Task directions
Can you rewrite the rows from the line containing "Uncheck Image formats constraint checkbox" down to the line containing "tap(79, 342)", putting "Where do I click to" in place of "Where should I click to" and leaving everything else unchanged?

Entries supplied
• • • • • • •
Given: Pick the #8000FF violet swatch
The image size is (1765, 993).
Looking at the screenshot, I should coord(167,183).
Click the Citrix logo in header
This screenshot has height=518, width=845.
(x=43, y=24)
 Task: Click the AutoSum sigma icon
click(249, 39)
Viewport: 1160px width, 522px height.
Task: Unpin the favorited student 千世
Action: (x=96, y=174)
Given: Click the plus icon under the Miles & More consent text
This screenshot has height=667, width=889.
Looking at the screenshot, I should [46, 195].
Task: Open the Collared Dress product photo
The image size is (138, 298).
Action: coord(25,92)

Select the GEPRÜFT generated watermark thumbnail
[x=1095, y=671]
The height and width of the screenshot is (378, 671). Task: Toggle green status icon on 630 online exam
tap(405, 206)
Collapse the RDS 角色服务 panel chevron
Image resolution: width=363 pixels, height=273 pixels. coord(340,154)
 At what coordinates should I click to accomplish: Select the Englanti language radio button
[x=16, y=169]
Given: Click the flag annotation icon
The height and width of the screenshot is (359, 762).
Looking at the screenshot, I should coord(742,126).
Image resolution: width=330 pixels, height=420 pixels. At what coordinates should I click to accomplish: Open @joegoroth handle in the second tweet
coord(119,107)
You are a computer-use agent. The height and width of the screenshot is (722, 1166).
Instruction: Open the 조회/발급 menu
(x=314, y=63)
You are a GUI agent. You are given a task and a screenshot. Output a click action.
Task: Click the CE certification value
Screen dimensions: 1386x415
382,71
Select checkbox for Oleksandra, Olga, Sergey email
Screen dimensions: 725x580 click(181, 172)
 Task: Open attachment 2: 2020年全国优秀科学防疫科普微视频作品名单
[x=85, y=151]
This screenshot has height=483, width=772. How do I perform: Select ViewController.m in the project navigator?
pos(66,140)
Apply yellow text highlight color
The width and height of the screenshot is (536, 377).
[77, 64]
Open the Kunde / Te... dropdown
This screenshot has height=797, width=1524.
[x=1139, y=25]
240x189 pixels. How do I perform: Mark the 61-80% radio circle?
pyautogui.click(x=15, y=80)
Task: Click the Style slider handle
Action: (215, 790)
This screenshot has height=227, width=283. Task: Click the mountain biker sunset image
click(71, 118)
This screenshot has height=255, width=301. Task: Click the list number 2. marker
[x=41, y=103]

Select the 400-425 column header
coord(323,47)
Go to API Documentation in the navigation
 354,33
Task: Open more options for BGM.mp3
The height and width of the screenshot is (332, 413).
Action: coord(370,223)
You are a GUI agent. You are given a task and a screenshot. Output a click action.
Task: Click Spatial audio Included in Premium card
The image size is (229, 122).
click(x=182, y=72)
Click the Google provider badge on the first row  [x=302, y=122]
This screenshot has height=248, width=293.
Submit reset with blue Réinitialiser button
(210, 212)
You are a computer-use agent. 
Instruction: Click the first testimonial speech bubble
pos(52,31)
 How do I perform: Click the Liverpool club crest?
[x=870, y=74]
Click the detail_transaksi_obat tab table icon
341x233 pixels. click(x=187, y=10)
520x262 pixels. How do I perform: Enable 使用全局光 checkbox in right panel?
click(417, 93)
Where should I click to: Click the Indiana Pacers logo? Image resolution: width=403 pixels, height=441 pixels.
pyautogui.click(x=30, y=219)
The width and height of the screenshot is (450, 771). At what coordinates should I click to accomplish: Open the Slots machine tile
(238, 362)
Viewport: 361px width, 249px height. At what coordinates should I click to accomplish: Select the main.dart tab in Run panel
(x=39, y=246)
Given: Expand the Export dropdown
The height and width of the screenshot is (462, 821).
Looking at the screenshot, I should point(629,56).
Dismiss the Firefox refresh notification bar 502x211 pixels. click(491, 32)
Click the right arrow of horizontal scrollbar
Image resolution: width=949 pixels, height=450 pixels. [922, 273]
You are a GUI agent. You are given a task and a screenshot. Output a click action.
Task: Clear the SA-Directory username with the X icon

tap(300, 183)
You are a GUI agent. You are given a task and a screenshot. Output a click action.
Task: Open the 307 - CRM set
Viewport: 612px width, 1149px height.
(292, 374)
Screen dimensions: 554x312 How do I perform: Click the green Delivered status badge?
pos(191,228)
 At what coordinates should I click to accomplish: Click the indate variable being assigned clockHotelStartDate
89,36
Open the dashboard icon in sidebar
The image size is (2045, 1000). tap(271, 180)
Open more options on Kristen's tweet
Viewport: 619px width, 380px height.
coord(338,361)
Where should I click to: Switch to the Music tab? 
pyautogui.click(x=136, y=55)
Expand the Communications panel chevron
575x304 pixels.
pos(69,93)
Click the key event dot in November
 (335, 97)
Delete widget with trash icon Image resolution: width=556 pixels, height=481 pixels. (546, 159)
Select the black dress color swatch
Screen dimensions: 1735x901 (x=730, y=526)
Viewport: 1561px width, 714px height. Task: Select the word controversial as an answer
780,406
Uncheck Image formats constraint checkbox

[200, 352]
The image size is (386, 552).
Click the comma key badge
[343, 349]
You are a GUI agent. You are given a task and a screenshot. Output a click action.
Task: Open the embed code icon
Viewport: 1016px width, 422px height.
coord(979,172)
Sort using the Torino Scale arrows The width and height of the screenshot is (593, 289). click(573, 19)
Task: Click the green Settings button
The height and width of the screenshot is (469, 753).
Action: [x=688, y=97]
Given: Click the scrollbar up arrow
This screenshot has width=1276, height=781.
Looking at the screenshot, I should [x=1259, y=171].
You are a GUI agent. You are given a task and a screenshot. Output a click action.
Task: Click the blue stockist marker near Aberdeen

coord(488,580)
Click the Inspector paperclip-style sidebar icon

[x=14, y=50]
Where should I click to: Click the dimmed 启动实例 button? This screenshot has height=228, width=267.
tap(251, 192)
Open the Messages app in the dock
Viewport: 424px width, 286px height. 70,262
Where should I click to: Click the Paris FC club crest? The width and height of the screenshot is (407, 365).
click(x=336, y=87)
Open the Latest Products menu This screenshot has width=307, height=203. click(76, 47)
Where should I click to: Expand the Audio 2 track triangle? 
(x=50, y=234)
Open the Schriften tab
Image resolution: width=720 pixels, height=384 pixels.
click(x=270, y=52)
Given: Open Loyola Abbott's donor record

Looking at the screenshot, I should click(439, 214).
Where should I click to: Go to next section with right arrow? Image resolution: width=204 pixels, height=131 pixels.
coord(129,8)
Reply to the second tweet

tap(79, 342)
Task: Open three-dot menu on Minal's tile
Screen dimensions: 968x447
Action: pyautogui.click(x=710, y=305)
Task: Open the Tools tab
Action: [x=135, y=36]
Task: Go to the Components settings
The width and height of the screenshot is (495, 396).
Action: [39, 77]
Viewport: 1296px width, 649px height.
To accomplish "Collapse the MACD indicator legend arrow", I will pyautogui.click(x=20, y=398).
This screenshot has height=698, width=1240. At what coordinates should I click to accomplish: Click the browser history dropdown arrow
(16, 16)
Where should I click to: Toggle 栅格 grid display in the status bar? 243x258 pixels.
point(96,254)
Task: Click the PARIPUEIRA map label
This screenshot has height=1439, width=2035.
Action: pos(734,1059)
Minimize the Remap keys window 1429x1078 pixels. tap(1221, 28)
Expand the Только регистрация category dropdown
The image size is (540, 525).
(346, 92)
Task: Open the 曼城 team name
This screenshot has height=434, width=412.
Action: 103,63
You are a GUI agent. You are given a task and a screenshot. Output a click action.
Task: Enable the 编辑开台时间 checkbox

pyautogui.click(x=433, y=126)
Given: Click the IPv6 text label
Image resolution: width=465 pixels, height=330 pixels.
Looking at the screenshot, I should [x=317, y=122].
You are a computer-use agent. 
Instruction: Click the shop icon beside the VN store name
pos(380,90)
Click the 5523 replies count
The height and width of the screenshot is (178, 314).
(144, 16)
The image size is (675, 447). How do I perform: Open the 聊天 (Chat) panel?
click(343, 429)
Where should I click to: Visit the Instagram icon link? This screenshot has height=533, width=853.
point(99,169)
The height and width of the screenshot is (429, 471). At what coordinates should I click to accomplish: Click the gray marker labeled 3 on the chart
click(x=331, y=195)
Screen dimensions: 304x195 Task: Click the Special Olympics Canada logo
• • • • • • •
Output
Uncheck Image formats constraint checkbox

[200, 352]
The image size is (386, 552).
Click the comma key badge
[343, 349]
You are a GUI agent. You are given a task and a screenshot. Output a click action.
Task: Open the embed code icon
Viewport: 1016px width, 422px height.
coord(979,172)
Sort using the Torino Scale arrows The width and height of the screenshot is (593, 289). click(573, 19)
Task: Click the green Settings button
The height and width of the screenshot is (469, 753).
Action: [x=688, y=97]
Given: Click the scrollbar up arrow
This screenshot has width=1276, height=781.
Looking at the screenshot, I should [x=1259, y=171].
You are a GUI agent. You are given a task and a screenshot. Output a click action.
Task: Click the blue stockist marker near Aberdeen

coord(488,580)
Click the Inspector paperclip-style sidebar icon

[x=14, y=50]
Where do I click to: Click the dimmed 启动实例 button? This screenshot has height=228, width=267.
tap(251, 192)
Open the Messages app in the dock
Viewport: 424px width, 286px height. 70,262
Where do I click to: Click the Paris FC club crest? The width and height of the screenshot is (407, 365).
click(x=336, y=87)
Open the Latest Products menu This screenshot has width=307, height=203. click(76, 47)
Where do I click to: Expand the Audio 2 track triangle? 
(x=50, y=234)
Open the Schriften tab
Image resolution: width=720 pixels, height=384 pixels.
click(x=270, y=52)
Given: Open Loyola Abbott's donor record

Looking at the screenshot, I should click(439, 214).
Where do I click to: Go to next section with right arrow? Image resolution: width=204 pixels, height=131 pixels.
coord(129,8)
Reply to the second tweet

tap(79, 342)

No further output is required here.